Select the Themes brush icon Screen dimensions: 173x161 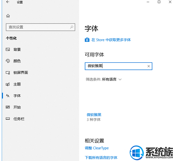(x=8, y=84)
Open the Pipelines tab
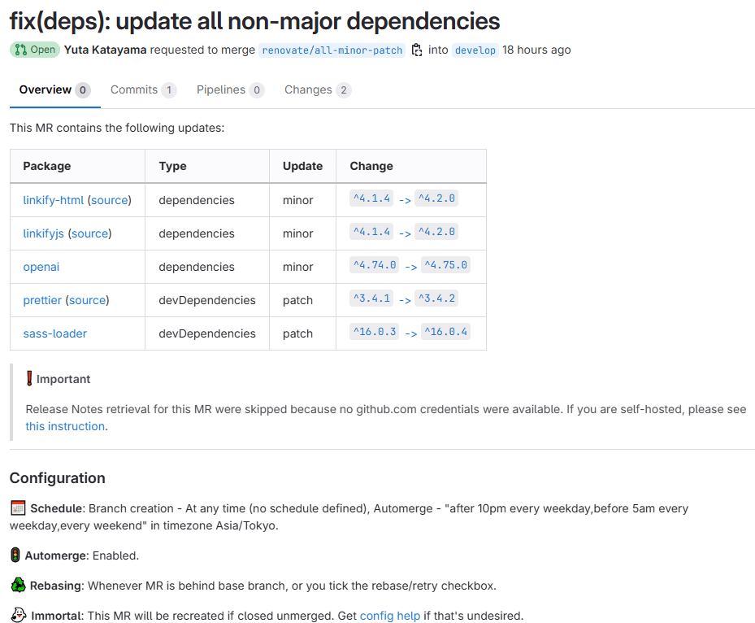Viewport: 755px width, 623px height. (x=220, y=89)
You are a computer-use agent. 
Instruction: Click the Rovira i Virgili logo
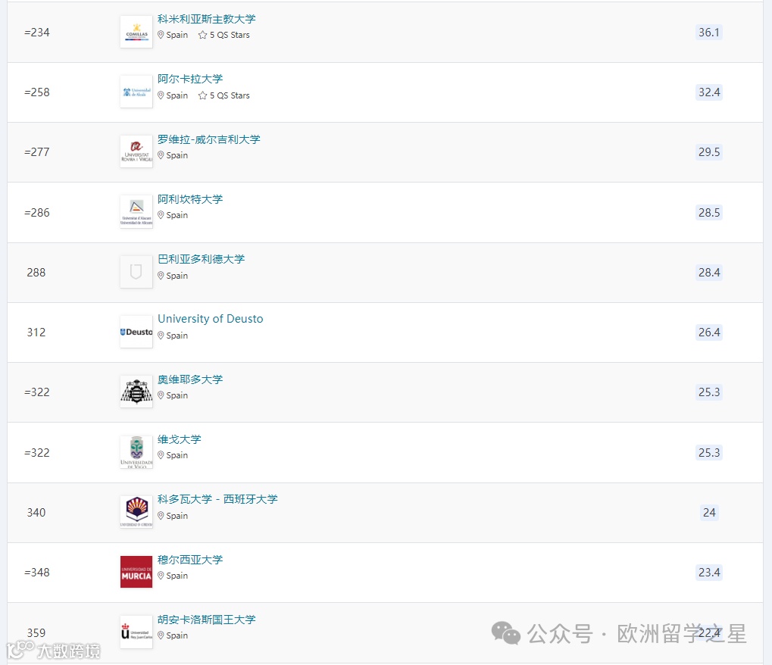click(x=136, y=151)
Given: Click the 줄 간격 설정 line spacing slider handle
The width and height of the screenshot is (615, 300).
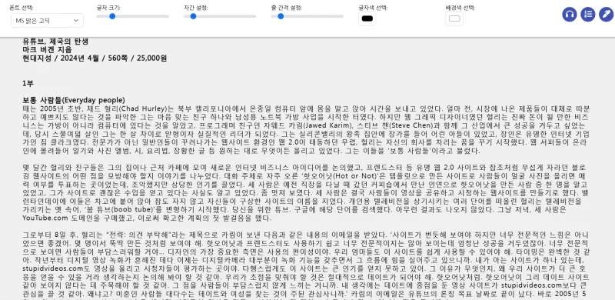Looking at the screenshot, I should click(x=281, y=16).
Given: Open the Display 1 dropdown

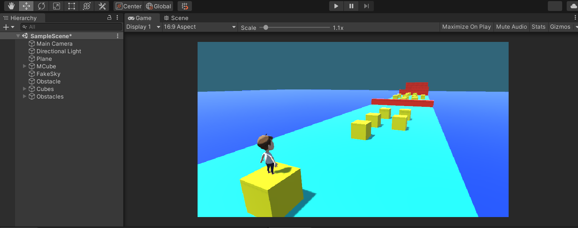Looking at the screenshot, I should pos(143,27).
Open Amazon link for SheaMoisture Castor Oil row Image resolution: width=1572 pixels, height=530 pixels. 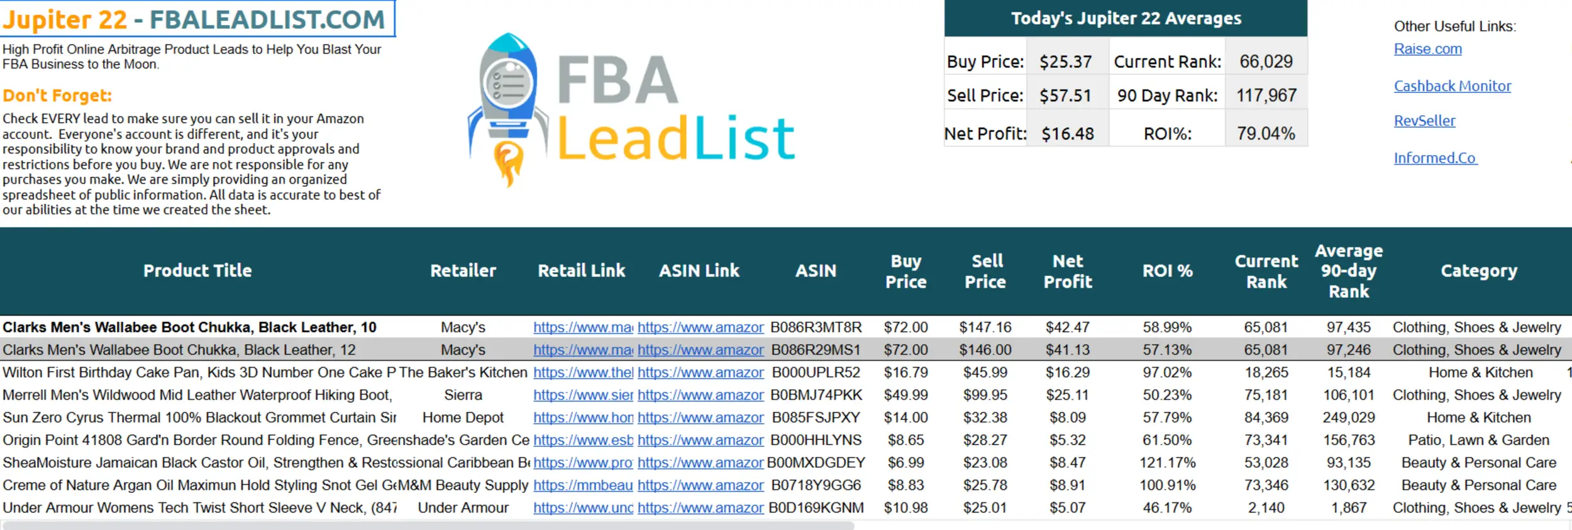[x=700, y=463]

--------------------------------

» TASK TO CARRY OUT
Return only the stretch above from the line containing "Open the Pipelines tab" through the line containing "Given: Click the", word for word and without pictures.

» REPLY TO THE TASK
Open the Pipelines tab
Viewport: 755px width, 623px height. (x=220, y=89)
You are a computer-use agent. 
Instruction: Click the Rovira i Virgili logo
click(x=136, y=151)
Given: Click the 줄 간격 설정 line spacing slider handle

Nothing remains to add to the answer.